11.3. The Processor shall notify the Controller without undue delay of any request received directly from a Data Subject.

12. Personal Data Breach

12.1. The Processor shall notify the Controller without undue delay, and in any event within 48 hours, after becoming aware of a Personal Data breach affecting Controller's data.

12.2. Such notification shall include:

• Description of the nature of the breach
• Categories and approximate number of Data Subjects affected
• Likely consequences of the breach
• Measures taken or proposed to address the breach

12.3. The Processor shall cooperate with the Controller in investigating the breach and fulfilling notification obligations under Articles 33 and 34 of the GDPR.

13. Data Retention and Deletion

13.1. Personal Data shall be retained only for as long as necessary for the purposes of providing the Services.

13.2. Upon termination of this Agreement, or upon request by the Controller, the Processor shall:

• Delete all Personal Data within 30 days, or
• Return all Personal Data to the Controller in a commonly used format

13.3. The Controller may request bulk deletion of all user accounts associated with their organization at any time.

14. Audit Rights

14.1. The Processor shall make available to the Controller all information necessary to demonstrate compliance with this Agreement.

14.2. The Processor shall allow for and contribute to audits conducted by the Controller or an auditor mandated by the Controller, subject to:

• Reasonable advance notice (minimum 14 days)
• During normal business hours
• Appropriate confidentiality obligations

14.3. The Controller may request documentation of security measures, certifications, or third-party audit reports as an alternative to on-site audits.

15. Liability

15.1. Each Party shall be liable for damages caused by processing that infringes the GDPR or this Agreement, in accordance with Article 82 of the GDPR.

15.2. The Processor's total liability under this Agreement shall be limited to the fees paid by the Controller in the 12 months preceding the claim.

16. Term and Termination

16.1. This Agreement enters into force upon signature by both Parties and remains in effect for the duration of the service relationship.

16.2. Either Party may terminate this Agreement with 30 days written notice.

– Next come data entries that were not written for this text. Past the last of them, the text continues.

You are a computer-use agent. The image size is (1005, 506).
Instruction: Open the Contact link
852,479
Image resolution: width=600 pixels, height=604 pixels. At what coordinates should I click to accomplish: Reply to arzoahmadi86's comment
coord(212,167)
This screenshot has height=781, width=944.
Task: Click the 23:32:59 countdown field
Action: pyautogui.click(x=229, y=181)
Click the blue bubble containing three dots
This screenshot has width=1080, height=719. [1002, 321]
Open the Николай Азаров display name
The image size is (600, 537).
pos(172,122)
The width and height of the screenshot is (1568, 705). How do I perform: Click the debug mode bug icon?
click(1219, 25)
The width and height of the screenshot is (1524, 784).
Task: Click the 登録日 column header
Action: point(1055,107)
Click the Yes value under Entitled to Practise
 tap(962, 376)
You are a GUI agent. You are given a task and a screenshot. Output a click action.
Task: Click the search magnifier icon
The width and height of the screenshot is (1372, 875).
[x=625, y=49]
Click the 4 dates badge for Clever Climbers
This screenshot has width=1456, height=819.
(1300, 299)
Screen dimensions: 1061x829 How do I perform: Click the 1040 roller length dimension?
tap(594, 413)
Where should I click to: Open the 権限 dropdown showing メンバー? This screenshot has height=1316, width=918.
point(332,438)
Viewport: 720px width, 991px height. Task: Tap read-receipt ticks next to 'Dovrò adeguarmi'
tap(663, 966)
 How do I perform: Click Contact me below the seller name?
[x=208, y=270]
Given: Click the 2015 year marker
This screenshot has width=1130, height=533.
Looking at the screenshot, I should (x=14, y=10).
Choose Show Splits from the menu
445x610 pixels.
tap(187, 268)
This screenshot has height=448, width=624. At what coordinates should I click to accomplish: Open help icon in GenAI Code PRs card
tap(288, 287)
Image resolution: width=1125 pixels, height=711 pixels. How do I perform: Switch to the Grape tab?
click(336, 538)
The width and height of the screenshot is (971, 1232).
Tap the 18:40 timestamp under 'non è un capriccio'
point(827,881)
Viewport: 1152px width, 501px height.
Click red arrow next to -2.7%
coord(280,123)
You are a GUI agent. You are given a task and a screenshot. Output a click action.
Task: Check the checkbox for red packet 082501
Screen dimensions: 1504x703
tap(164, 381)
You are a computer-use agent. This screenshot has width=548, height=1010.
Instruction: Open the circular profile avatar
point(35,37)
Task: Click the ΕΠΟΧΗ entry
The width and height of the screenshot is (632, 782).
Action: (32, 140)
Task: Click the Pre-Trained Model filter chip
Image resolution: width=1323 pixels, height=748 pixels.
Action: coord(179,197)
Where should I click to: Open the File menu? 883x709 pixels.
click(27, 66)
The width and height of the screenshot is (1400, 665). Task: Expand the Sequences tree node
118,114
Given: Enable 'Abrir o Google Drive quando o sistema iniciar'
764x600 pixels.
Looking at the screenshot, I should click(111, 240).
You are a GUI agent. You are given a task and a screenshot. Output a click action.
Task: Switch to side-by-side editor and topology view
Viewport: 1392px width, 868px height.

16.3. Sections 7.7, 12, 13, and 15 shall survive termination of this Agreement.

17. Governing Law and Jurisdiction

17.1. This Agreement shall be governed by the laws of Iceland.

17.2. Any disputes arising from this Agreement shall be subject to the exclusive jurisdiction of the courts of Iceland.

18. Amendments

18.1. This Agreement may only be amended in writing signed by both Parties.

18.2. The Processor may update the list of Sub-processors in accordance with Section 9.3.

19. Entire Agreement

This Agreement, together with the Terms of Service and Privacy Policy, constitutes the entire agreement between the Parties regarding data processing and supersedes all prior agreements on this subject.